Elgin / IL. (tmc) The Middleby Corporation announced that, under the terms of its previously announced Merger Agreement with Welbilt Inc., it will not exercise its right to propose any modifications to the terms of the Merger Agreement and will allow the five-day match period to expire. Middleby expects that the Merger Agreement will terminate at the end of the match period (on 2021-07-13).
«We believe that the previously agreed terms of the Merger Agreement between Middleby and Welbilt offered significant long-term strategic value to the Welbilt shareholders through the ability to participate in substantial upside opportunity from Middleby’s continued growth, while remaining attractive to our existing Middleby shareholders,» said Timothy FitzGerald, CEO of Middleby. «As we considered our options over the course of the match period, we concluded to deploy our substantial financial resources wisely. We are excited about the momentum of our business and future prospects of our three industry leading foodservice platforms. As a seasoned acquirer, we remain disciplined and committed to ensuring the best outcome for our Middleby shareholders.»

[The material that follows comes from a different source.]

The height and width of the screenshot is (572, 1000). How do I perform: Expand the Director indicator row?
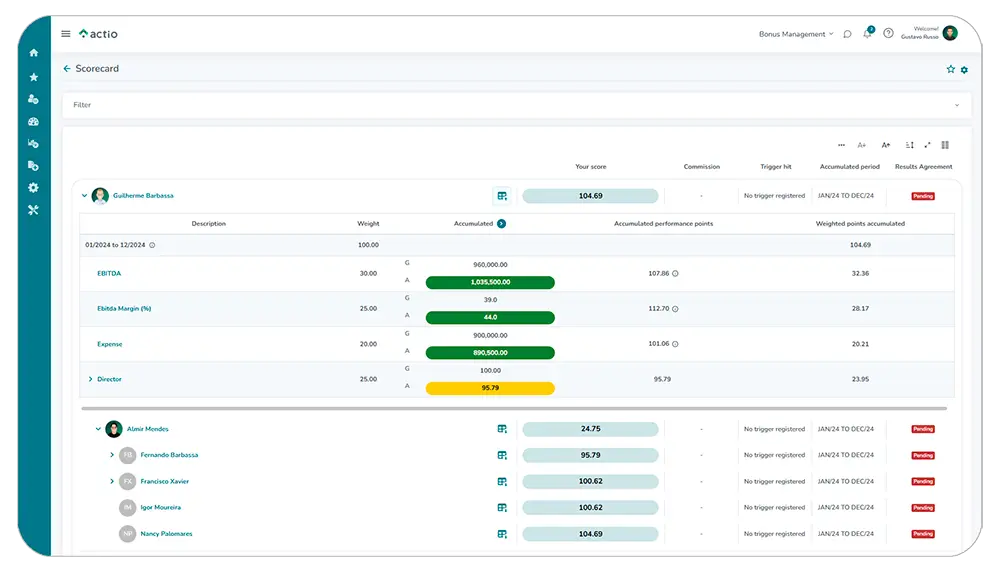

In accordance with the terms of the Merger Agreement, Middleby will be entitled to a termination fee of USD 110 million to be paid by Welbilt simultaneously with the termination of the Merger Agreement. «The additional cash infusion Middleby stands to receive upon termination will put us in an even better position to execute on our existing M+A growth strategy, as we continue to build upon our long-standing track record of value-creating deals,» added FitzGerald. Middleby has completed over 20 acquisitions since 2018 alone, with a history of successfully integrating businesses and realizing significant synergies at the acquired companies.
«Looking ahead, we remain highly confident in our ability to drive continued growth and profitability and believe we are uniquely positioned to deliver superior value creation for our shareholders,» said FitzGerald.